Maybe a good idea to put this into Array.prototype.swap

Array.prototype.swap = function (x,y) {
  var b = this[x];
  this[x] = this[y];
  this[y] = b;
  return this;
}

which can be called like:

list.swap( x, y )

This is a clean approach to both avoiding memory leaks and DRY.

Well, you don't need to buffer both values - only one:

var tmp = list[x];
list[x] = list[y];
list[y] = tmp;

There is one interesting way of swapping:

var a = 1;
var b = 2;
[a,b] = [b,a];

(ES6 way)

Swap the first and last element in an array without temporary variable or ES6 swap method [a, b] = [b, a]
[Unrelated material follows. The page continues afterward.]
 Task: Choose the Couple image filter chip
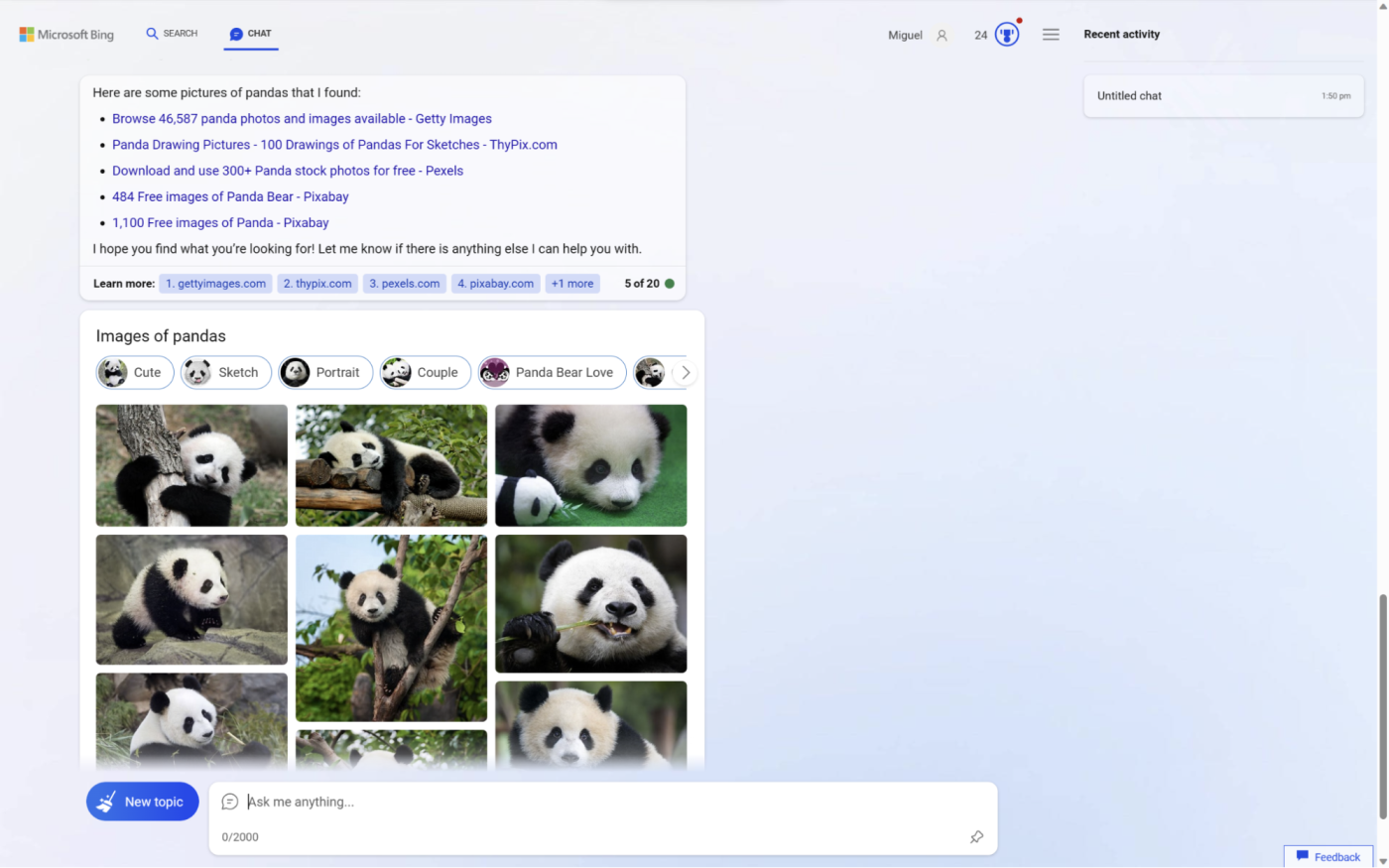[x=425, y=373]
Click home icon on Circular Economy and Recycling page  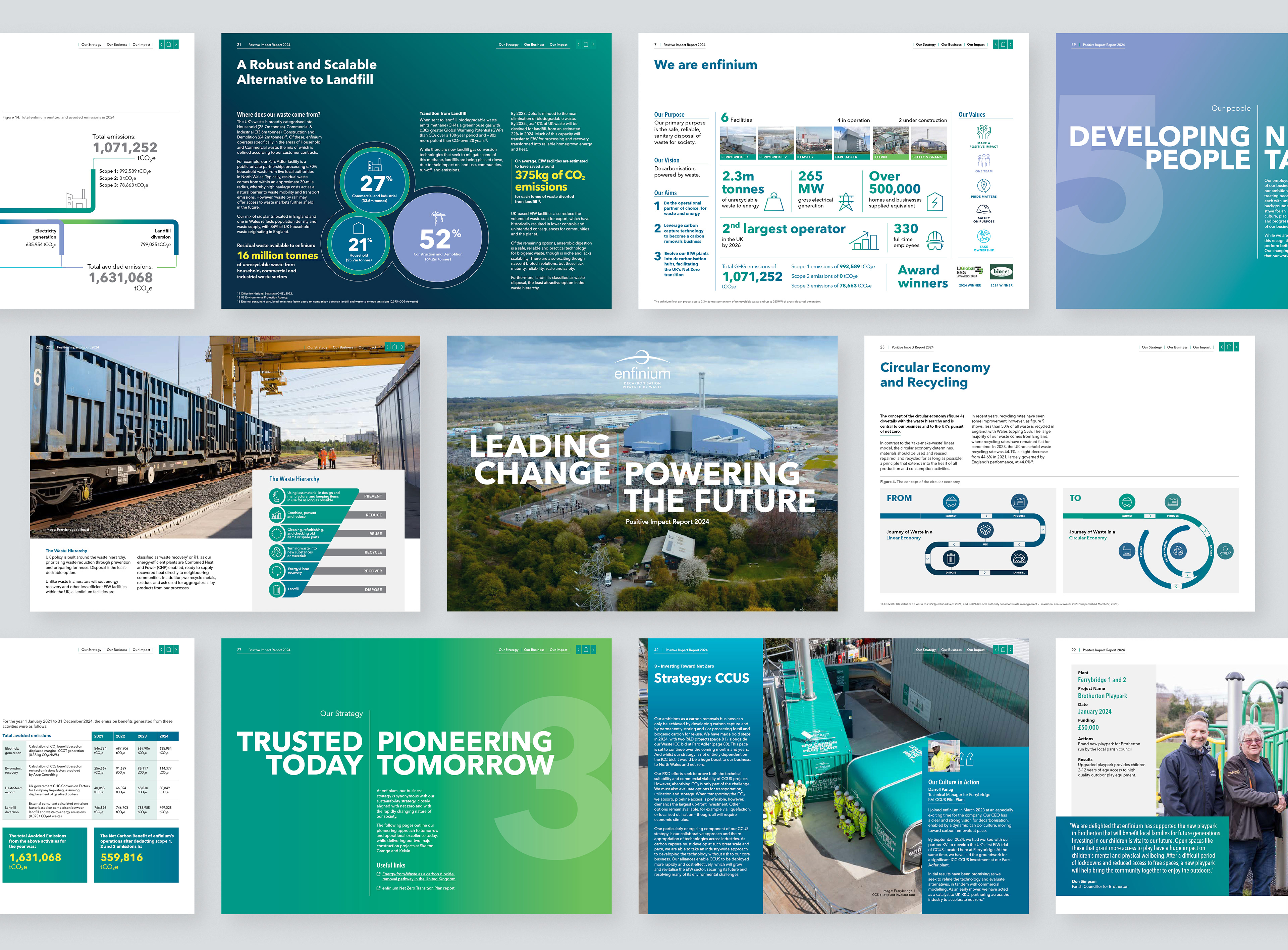[x=1229, y=347]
[a.pop(), ...a.slice(1), a.shift()]

Array.prototype.swap = function(a, b) {
  var temp = this[a];
  this[a] = this[b];
  this[b] = temp;
};

Usage:

var myArray = [0,1,2,3,4...];
myArray.swap(4,1);

You can swap any number of objects or literals, even of different types, using a simple identity function like this:

var swap = function (x){return x};
b = swap(a, a=b);
c = swap(a, a=b, b=c);

For your problem:

var swap = function (x){return x};
list[y]  = swap(list[x], list[x]=list[y]);

This works in JavaScript because it accepts additional arguments even if they are not declared or used. The assignments a=b etc, happen after a is passed into the function.